** ENTRIES SUPPLIED follows **
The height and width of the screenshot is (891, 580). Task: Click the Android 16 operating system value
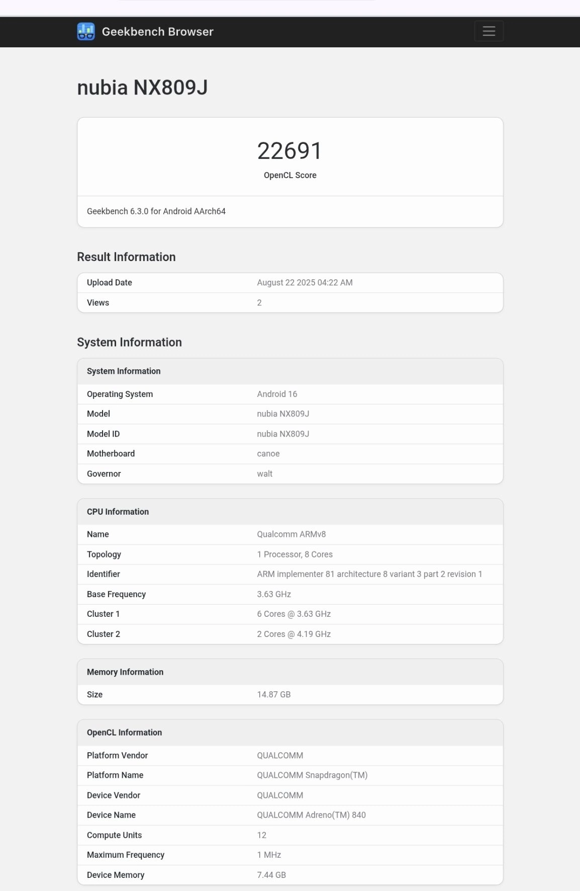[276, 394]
** End of ENTRIES SUPPLIED **
** ENTRIES SUPPLIED follows **
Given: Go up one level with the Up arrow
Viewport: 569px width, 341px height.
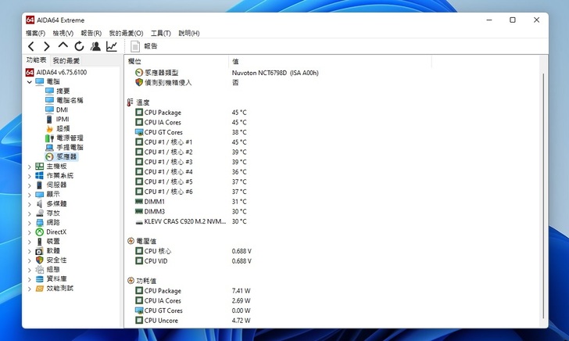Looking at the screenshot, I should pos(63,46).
** End of ENTRIES SUPPLIED **
** ENTRIES SUPPLIED follows **
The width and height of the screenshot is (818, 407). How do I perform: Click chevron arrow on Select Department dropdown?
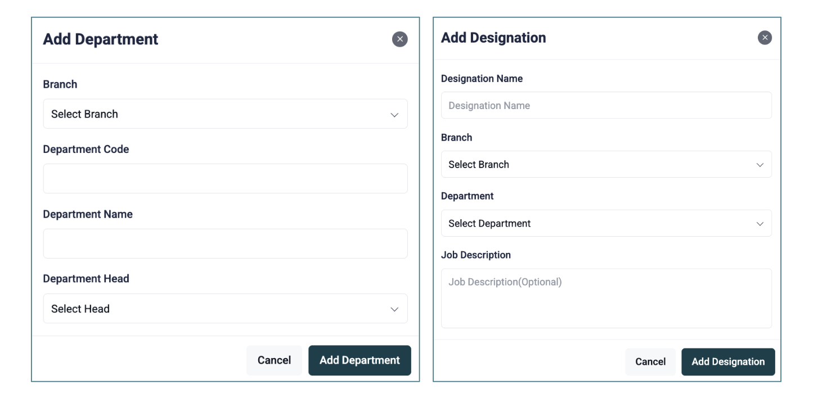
** End of ENTRIES SUPPLIED **
Please copy each line of the records above in which the word "arrow" can be found.

Given: Go up one level with the Up arrow
The width and height of the screenshot is (818, 407). How do I perform: Click chevron arrow on Select Department dropdown?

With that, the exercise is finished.